Beginning with stats on how (American) students begin their searches from OCLC’s 2005 report Perceptions of libraries and information resources, Karen took us through an example search for information on the book Lolita using the route the average student would take. She then discussed why students might be more attracted to non-library catalogue searches, highlighting that:

[web resources]

  • link out to other resources
  • allow others to link in
  • [have] open format in terms of content
  • allow user contribution

[while] library catalogs

  • [are] closed: rarely link out or in
  • [have] data not visible on the web
  • use a format that is only used in libraries
  • don’t allow user input

Karen made it clear, here, that she was talking in general terms, and referenced several catalogues that have embraced Web 2.0 features to buck the closed off LMS trend.

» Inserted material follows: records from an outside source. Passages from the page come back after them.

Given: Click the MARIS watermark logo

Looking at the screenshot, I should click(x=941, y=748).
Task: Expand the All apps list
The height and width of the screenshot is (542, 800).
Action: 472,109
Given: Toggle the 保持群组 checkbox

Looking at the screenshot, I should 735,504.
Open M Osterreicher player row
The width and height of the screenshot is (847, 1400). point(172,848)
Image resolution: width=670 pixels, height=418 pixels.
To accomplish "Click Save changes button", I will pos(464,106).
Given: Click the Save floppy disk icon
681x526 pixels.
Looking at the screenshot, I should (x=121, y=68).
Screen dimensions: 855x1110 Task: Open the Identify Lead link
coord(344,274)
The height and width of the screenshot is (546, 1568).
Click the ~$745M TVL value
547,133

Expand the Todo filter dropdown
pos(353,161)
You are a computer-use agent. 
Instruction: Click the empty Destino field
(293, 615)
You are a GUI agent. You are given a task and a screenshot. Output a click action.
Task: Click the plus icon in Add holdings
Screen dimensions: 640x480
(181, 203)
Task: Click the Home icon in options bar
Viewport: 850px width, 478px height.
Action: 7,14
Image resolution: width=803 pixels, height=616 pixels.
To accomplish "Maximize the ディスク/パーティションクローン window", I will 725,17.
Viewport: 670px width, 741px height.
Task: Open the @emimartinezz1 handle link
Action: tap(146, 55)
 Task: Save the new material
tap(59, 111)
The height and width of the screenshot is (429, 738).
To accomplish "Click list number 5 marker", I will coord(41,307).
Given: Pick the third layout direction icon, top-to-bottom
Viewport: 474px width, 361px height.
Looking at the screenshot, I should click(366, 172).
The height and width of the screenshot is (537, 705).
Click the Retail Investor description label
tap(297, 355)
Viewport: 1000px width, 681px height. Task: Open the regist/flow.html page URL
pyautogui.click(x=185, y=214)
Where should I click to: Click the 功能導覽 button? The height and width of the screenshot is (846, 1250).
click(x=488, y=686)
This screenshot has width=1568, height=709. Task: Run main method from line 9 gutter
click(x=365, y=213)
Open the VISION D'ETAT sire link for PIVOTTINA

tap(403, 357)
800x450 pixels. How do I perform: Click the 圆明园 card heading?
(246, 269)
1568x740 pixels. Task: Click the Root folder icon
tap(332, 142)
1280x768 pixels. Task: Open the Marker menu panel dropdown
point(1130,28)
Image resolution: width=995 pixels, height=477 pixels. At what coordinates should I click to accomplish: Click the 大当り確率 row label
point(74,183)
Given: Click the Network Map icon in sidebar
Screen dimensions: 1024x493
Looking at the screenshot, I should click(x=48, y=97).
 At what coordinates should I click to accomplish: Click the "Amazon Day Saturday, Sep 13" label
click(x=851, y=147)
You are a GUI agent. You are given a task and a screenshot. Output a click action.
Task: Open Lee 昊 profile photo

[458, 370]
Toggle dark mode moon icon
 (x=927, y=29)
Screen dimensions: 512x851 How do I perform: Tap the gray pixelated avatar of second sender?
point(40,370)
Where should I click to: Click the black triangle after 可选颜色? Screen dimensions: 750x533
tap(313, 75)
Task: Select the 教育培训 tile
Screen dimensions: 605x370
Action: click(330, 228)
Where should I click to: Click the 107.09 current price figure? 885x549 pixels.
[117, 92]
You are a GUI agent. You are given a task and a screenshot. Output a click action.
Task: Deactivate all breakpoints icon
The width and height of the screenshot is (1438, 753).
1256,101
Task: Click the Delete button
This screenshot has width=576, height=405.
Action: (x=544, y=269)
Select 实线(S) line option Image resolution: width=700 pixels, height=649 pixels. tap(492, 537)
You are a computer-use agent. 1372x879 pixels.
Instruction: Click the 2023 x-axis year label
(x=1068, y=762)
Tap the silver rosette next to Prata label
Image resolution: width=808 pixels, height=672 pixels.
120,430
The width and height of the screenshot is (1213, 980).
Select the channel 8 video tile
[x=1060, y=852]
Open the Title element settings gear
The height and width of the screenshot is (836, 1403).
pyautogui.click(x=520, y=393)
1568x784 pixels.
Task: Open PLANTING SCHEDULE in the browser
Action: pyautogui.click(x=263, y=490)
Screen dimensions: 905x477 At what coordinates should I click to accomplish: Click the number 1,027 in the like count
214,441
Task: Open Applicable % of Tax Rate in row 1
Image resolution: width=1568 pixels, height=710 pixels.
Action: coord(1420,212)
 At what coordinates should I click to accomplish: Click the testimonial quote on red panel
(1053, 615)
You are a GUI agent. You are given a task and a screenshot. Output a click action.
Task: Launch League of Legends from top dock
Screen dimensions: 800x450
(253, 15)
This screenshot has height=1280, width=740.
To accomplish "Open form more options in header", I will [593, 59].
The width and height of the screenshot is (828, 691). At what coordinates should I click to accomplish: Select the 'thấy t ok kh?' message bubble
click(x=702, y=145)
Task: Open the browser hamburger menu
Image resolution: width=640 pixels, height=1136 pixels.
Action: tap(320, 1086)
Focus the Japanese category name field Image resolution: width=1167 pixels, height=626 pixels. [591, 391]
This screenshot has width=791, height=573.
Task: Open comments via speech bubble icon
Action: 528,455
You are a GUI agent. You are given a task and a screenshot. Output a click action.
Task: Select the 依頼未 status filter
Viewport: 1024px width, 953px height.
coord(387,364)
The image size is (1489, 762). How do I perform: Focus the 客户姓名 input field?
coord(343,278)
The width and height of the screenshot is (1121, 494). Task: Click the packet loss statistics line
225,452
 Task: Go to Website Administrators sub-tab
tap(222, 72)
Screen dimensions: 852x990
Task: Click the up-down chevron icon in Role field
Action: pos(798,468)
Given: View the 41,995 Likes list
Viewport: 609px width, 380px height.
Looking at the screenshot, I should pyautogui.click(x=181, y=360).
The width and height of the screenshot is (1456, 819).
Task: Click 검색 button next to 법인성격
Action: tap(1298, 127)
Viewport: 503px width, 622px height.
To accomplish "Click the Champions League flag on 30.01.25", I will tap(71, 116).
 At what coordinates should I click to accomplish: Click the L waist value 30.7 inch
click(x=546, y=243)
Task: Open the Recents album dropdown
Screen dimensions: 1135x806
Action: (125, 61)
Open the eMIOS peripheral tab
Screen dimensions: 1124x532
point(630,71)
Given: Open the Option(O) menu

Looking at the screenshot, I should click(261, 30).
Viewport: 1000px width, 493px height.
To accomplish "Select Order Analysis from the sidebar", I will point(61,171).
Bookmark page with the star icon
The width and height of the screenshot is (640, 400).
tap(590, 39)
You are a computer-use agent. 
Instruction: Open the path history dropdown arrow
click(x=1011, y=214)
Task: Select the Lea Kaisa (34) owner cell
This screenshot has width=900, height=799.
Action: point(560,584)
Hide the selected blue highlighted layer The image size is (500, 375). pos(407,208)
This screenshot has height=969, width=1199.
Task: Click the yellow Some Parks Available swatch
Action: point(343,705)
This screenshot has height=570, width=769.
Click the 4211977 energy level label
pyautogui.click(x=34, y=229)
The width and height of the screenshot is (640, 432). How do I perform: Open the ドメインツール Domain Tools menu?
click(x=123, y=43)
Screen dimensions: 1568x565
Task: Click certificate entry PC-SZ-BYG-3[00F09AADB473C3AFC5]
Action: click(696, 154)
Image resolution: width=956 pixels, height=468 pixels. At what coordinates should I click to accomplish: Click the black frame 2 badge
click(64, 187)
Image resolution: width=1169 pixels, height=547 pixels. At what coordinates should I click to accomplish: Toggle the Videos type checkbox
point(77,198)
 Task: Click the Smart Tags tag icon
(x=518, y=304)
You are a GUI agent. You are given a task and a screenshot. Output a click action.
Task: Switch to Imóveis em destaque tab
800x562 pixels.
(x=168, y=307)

Finally, she highlighted two projects that are turning bibliographic data and its use on its head: The Open Library and the NSDL Registry. One of the key things she drew our attention to was that bibliographic data used to be of interest only to libraries, but now it is being used in innovative ways by a range of organisations, such as Amazon, LibraryThing and even Wikipedia. Indeed, she reported that the founder of The Open Library was a nineteen-year-old web specialist and she was the only information-trained person on the team.

If there was one message to take away from this presentation it had to be GET INVOLVED … even, dare I say it, with non-library-led initiatives.